Oklahoma’s Most Famous Invention Might Be Its Most Useless
Oklahoma has given the world a lot of useful inventions over the years.
The parking meter. The shopping cart. Voice mail.
And then there's today's topic... The twist tie.
That little wire-and-paper contraption was invented by an Oklahoma man 80 years ago, and while we all appreciate the ingenuity, there is a looming question.
Does anybody use them?
Sure, they're useful at the factory level. They'll keep electronic wires bundled or a loaf of bread sealed while it's shipped to the store, but are they used more than once?
I mean, once you open the loaf of bread, the job of the twisty tie is over, right?
Maybe it's just an Oklahoma thing, but I've never met anyone who re-uses the twist tie after making a sandwich. The second that loaf enters the house, that twist tie hits the trash.
Are we on the same page about that?
Meanwhile, even without the wire seal, the bread survives just fine. Every Oklahoman knows the real way to close a loaf of bread.
You grab the open end, twist it, and fold it all under what's still left of the bag. The weight of the bread is the seal. Done.
If that sounds strange to you, where are you from? Millions of bread loaves live a serving existence this way, and we're all fine aside from the slow glyphosate poisoning.
Maybe that's what makes the bread twist tie such a fascinating Oklahoma invention.
It's undeniably successful.
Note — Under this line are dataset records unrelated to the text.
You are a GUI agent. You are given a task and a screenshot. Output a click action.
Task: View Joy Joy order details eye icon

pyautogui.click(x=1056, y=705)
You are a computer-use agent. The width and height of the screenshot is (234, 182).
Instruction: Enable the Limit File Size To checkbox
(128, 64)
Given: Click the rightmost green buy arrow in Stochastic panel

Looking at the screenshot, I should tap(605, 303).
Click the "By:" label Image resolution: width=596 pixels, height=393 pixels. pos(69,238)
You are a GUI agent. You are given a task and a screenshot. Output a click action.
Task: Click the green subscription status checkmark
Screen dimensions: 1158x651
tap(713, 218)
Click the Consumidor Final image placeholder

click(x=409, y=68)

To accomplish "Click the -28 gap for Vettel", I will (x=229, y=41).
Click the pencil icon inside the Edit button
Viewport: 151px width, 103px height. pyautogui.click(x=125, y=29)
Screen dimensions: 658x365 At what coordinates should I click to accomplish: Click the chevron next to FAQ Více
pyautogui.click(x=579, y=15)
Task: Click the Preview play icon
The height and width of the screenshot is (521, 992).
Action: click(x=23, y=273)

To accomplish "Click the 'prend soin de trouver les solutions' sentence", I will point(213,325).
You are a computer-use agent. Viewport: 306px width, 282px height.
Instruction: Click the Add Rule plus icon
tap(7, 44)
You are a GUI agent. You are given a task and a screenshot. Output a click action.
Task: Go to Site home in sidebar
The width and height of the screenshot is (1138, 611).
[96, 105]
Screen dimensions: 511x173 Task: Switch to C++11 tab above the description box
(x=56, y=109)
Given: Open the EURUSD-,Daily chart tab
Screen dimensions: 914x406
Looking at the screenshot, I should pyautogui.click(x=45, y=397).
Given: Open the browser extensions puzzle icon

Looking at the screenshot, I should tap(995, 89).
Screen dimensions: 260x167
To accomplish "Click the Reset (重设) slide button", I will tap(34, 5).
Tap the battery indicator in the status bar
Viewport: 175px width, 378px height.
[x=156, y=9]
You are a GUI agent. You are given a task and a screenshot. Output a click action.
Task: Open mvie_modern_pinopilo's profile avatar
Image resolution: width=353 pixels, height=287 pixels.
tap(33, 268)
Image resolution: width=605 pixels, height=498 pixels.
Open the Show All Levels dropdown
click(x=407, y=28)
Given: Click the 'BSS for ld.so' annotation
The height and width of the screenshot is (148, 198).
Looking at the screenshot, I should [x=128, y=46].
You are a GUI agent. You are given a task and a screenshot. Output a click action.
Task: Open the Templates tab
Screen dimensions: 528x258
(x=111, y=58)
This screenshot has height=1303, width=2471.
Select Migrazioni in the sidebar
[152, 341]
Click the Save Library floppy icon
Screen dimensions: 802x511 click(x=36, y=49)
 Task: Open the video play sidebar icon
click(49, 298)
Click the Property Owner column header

Millions of people use them every day. Tons of industries couldn't function without them, yet the moment the end user opens the package, it's game over.
That's a rare achievement.
Most inventions solve a problem. The twist tie solves a problem so effectively that its usefulness ends the second you buy it, and that may make it the world's best bad invention.
Or maybe the world's worst great invention?
Either way, somewhere out there is an Oklahoma inventor whose creation ended up in billions of homes, and none of us care to use it.